In this assignment we will deal with Instance Segmentation and Detection. Instance segmentation is a very well studied task of Deep Learning, having tremendous variety of applications. You have to create a python package for transforming images and analysing their effect on the predictions of an instance segmentor. We are providing you with a pretrained segmentor, all you need to do is to call the segmentor on the image and get the outputs.

A python package means that one can install the package in the python environment and can import the modules in any python script, irrespective of the location of the script. Creating a python package is fairly easy, just follow the steps here.

The details of each of the files/folders are as follows:

  1. main.py: This is the main file which is to be called to execute the program. The main file calls the corresponding functions as needed while execution. The main file should call the appropriate function to prepare the dataset, then transform the images read, obtain the segmentation masks and bounding boxes of the objects present in the image by calling the segmentor model, and then plot the obtained images by calling the appropriate functions from the package described below.
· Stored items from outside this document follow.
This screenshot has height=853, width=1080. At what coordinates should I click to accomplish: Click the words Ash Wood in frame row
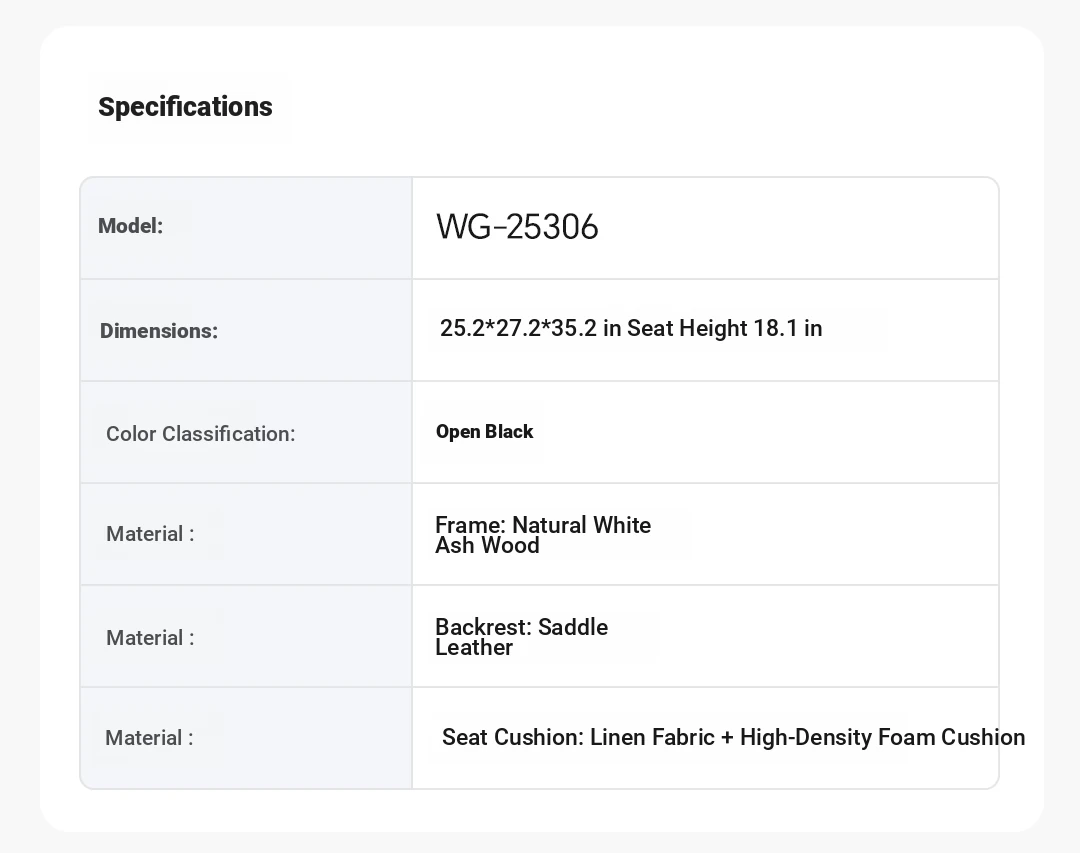487,546
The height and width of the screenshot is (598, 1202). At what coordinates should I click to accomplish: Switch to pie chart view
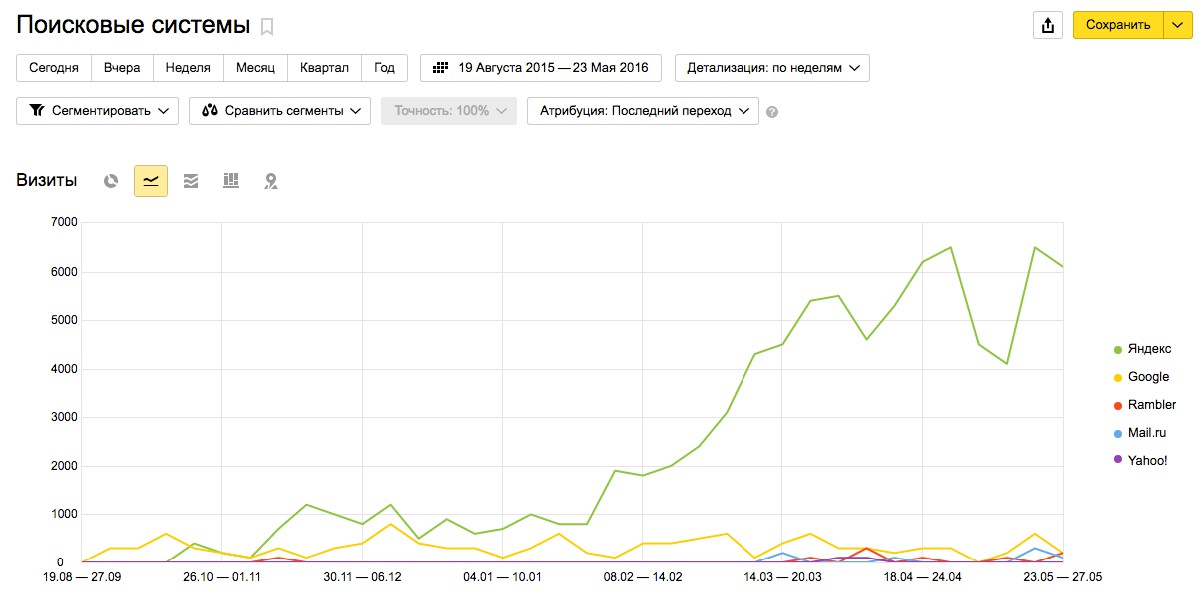point(111,181)
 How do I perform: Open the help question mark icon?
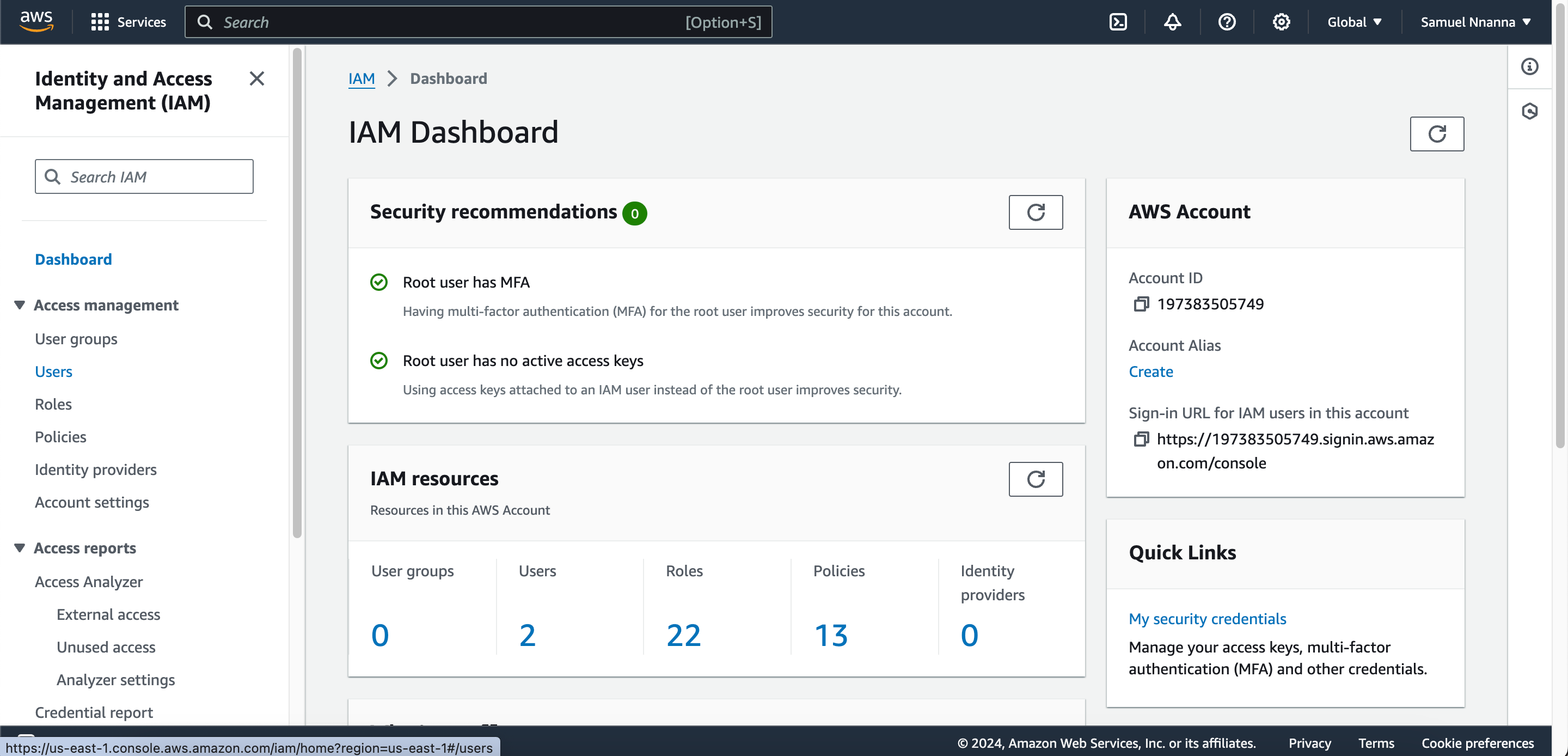[1227, 22]
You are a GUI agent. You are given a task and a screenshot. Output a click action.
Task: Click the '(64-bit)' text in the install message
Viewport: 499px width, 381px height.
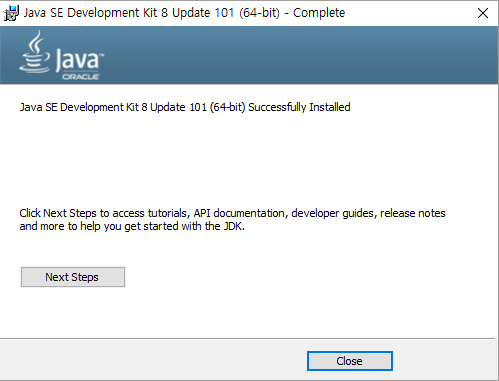click(x=227, y=107)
  2. ./my_package/model.py: This file contains the instance segmentation model definition. Consider it as a black-box model which takes an image (as numpy array) as input and provides the segmentation masks, bounding boxes as outputs and the corresponding class labels as for the input image.

 

Fig. 1. Sample Output of the Segmentor.

 
  1. ./my_package/data/dataset.py: This file contains the class Dataset that reads the provided dataset from the annotation file and provides the numpy version of the images which are to be transformed and forwarded through the model. The annotation format is provided in data/README.md

  2. ./my_package/data/transforms: This folder contains 5 files. Each of these files is responsible for performing the corresponding transformation, as follows:

a) crop.py: This file takes an image (as numpy array) as input and crops it based on the provided arguments. Declare a class CropImage() for performing the operation.

 

Fig. (a). Crop Operation.

 

b) flip.py: This file takes an image (as numpy array) as input and flips it based on the provided arguments. Declare a class FlipImage() for performing the operation.

 

Fig. (b). Flip Operation.

 

c) rotate.py: This file takes an image (as numpy array) as input and rotates it based on the provided arguments. Declare a class RotateImage() for performing the operation.

 

Fig. (c). Rotate Operation.

 

d) rescale.py: This file takes an image (as numpy array) as input and rescales it based on the provided arguments. Declare a class RotateImage() for performing the operation.

 

Fig. (d). Rescale Operation.

 

e) blur.py: This file takes an image (as numpy array) as input and applies a gaussian blur to it based on the provided arguments. Declare a class GaussBlurImage() for performing the operation.

 

Fig. (e). Blur Operation.

 
  1. ./my_package/analysis/visualize.py: This file defines a function that draws the image with the predicted segmentation masks and the bounding boxes (with the corresponding labels) on the image and saves them in the specified output folder.

  2. setup.py: Use this file for constructing the package my_package.

Coding Task [30 marks]

Note: For handling images, e.g. reading images, etc. we would recommend using PIL instead of OpenCV as OpenCV uses BGR format instead of RGB.

  1. Write the various transformations in ./my_package/data/transforms. There are five files, as already mentioned. Although these functions are easily implementable using numpy only, you may use any image processing libraries like PIL, skimage or opencv. [2x5=10 marks]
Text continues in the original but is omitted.